**WHAT YOU HAVE TO DO**. Write out the data below exactly, beginning with the first line and ending once the line that has "Given: Click the quantity input box" is written.

++++++++++++++++++++

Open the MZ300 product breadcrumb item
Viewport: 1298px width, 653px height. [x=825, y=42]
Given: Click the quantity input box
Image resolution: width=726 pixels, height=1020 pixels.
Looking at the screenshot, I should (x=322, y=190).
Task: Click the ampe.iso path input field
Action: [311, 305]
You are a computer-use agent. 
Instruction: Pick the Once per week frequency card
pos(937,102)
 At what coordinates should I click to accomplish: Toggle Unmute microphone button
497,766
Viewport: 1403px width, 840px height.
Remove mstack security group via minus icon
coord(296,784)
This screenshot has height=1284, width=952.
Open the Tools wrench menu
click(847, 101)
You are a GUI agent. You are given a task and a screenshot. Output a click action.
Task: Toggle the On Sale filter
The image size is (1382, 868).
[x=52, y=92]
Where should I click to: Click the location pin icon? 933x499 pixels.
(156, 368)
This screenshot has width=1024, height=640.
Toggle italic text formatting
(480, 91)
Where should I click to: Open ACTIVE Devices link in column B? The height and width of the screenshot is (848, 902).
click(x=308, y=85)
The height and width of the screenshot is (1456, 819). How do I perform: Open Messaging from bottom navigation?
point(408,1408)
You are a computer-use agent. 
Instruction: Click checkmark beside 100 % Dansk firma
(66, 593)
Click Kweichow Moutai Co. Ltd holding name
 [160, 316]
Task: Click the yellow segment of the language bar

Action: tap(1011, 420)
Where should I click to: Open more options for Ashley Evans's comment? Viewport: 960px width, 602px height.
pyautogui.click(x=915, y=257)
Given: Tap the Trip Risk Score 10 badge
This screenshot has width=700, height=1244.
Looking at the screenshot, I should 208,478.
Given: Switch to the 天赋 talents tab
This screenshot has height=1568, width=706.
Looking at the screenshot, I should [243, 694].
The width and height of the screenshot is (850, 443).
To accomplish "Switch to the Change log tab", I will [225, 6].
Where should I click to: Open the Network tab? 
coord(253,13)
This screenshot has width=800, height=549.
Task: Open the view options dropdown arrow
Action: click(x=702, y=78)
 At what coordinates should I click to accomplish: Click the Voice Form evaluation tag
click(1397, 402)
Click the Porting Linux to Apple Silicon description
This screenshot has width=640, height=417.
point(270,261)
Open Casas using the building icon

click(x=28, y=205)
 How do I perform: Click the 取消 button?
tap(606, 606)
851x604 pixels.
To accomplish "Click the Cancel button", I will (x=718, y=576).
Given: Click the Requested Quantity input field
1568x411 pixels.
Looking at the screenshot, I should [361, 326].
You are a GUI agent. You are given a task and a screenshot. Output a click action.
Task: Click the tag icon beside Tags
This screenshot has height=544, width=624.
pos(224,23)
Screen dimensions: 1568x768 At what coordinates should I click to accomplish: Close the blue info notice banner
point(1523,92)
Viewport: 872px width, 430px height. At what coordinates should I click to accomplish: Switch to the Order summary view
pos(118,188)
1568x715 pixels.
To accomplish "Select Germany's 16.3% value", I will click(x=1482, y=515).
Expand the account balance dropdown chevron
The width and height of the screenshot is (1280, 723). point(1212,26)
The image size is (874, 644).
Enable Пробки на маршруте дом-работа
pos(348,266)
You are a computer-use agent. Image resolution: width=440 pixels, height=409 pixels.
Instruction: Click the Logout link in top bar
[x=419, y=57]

++++++++++++++++++++

**EXERCISE OUTPUT**.
Open the MZ300 product breadcrumb item
Viewport: 1298px width, 653px height. [x=825, y=42]
Given: Click the quantity input box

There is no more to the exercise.